- Opening Delimiter -
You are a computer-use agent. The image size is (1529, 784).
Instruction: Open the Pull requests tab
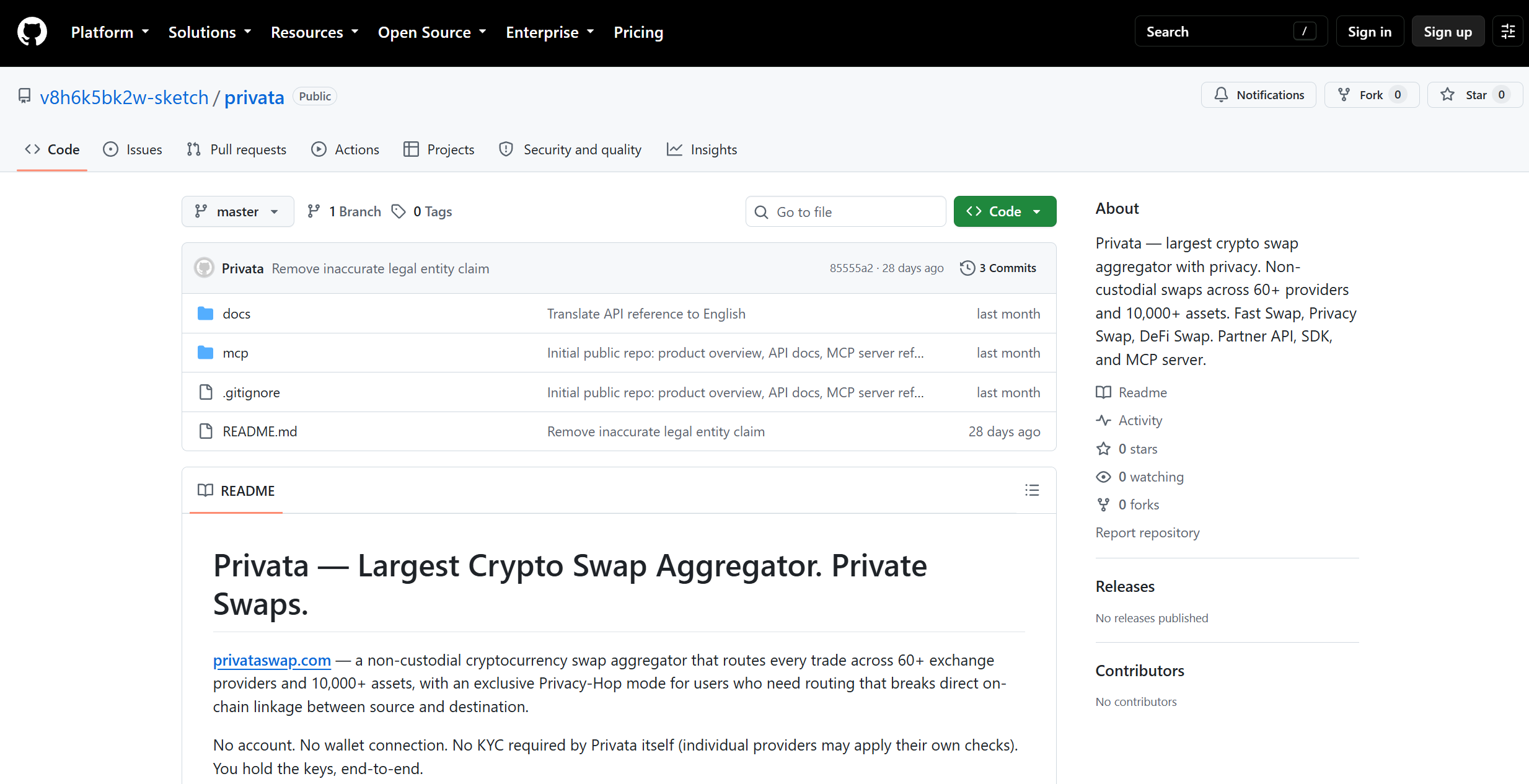237,149
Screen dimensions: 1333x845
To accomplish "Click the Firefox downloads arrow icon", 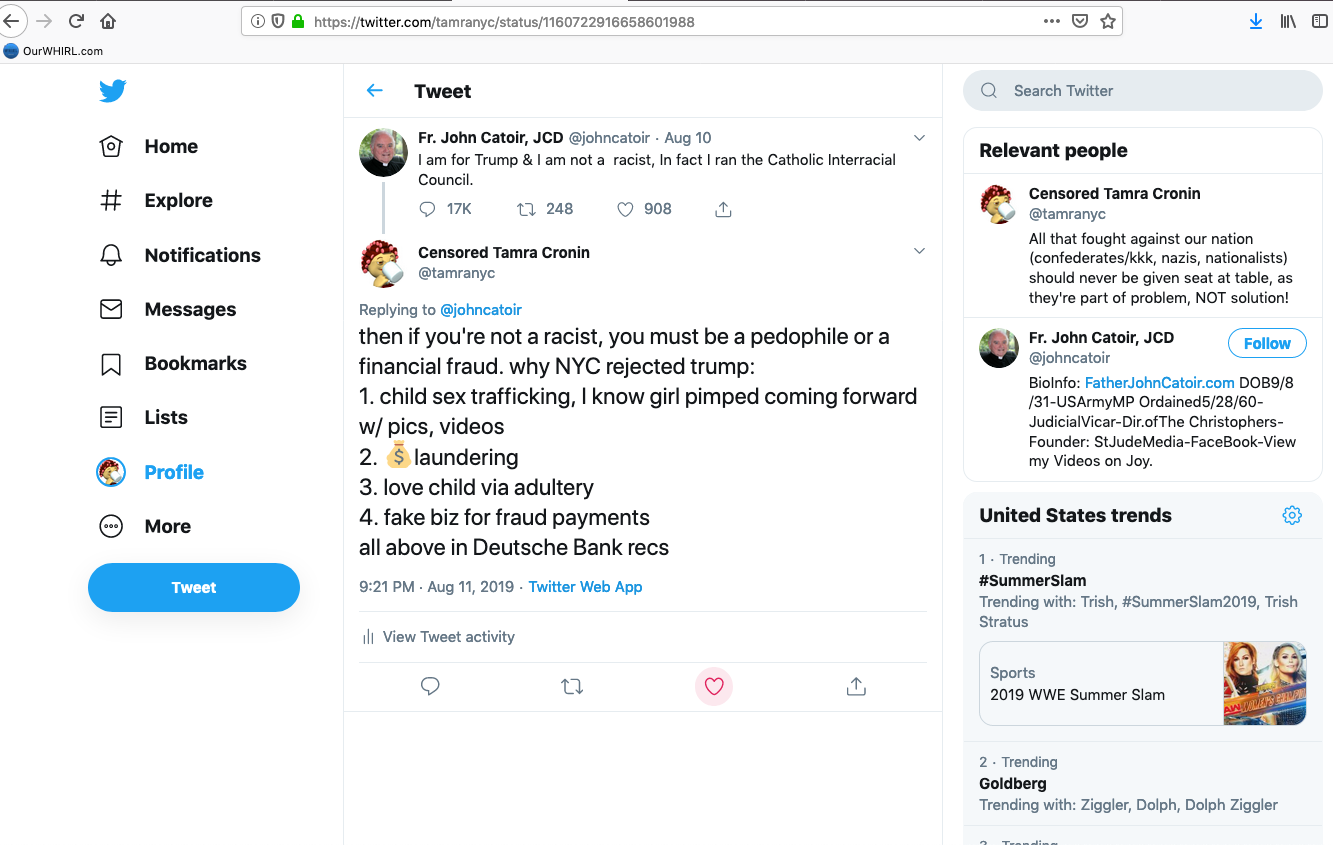I will (1256, 21).
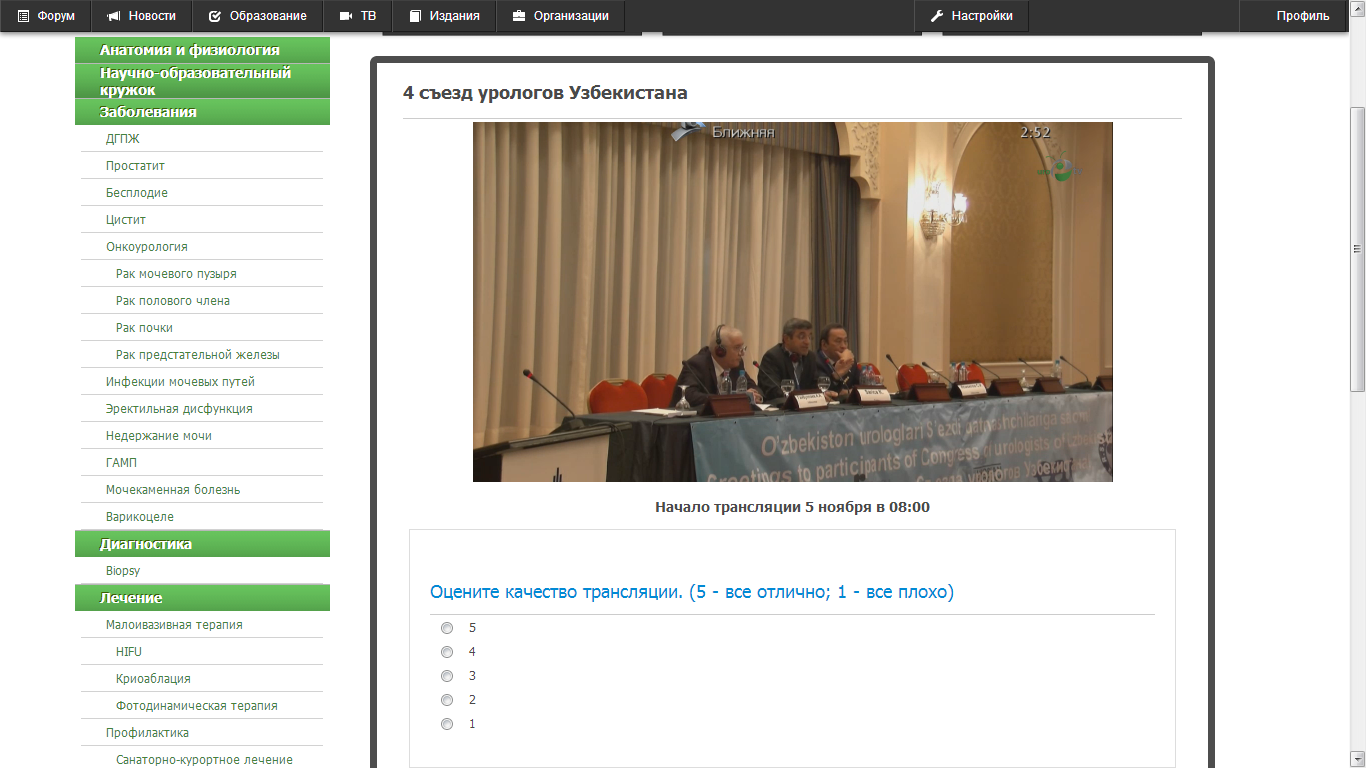Click the Форум list icon
The height and width of the screenshot is (768, 1366).
[24, 16]
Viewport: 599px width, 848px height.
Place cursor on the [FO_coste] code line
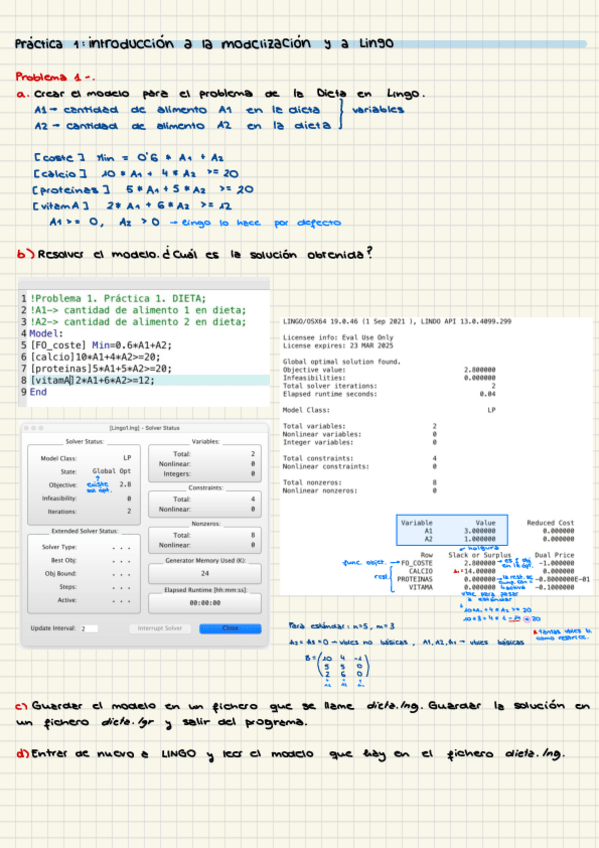tap(101, 345)
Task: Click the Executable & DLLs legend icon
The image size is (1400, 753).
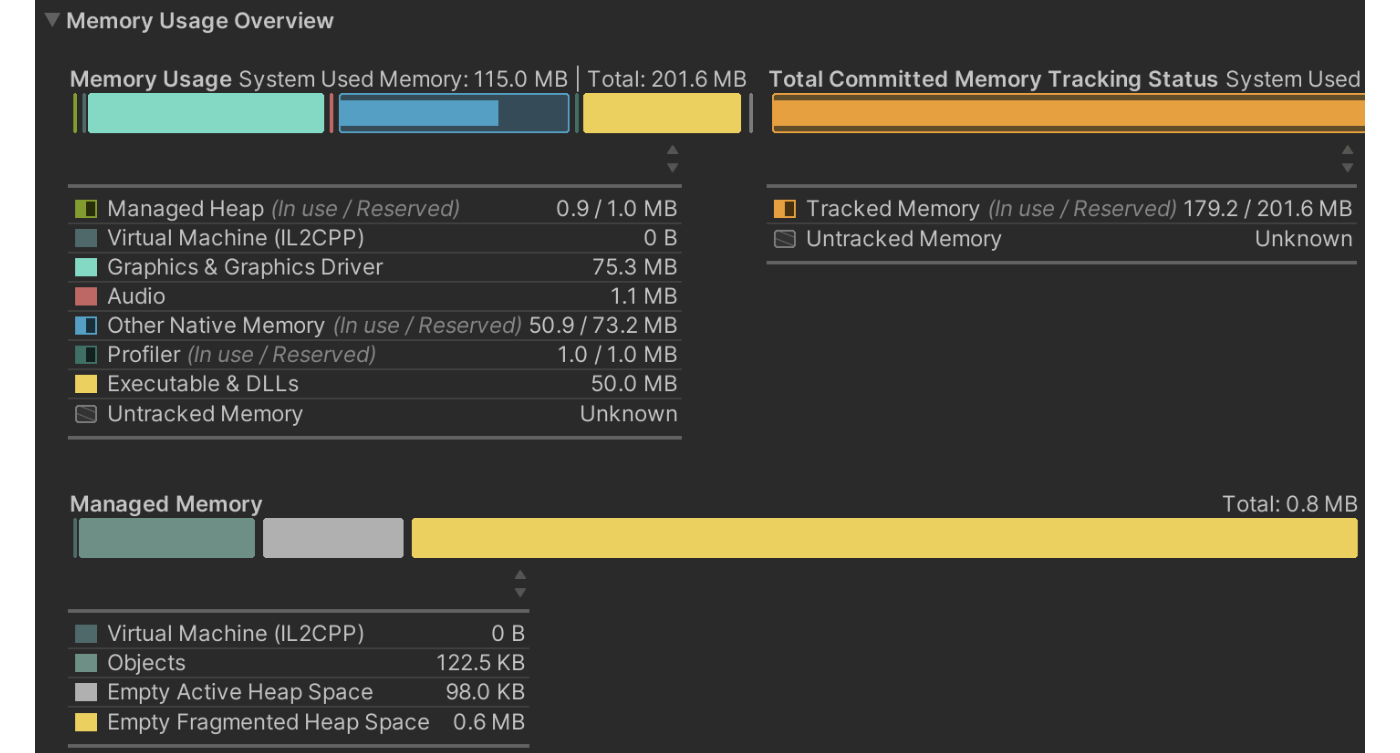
- Closing Delimiter -
Go through the listing above and find each line containing the string "size"; copy those lines.

You are a computer-use agent. The image size is (1529, 784).
The image size is (1400, 753).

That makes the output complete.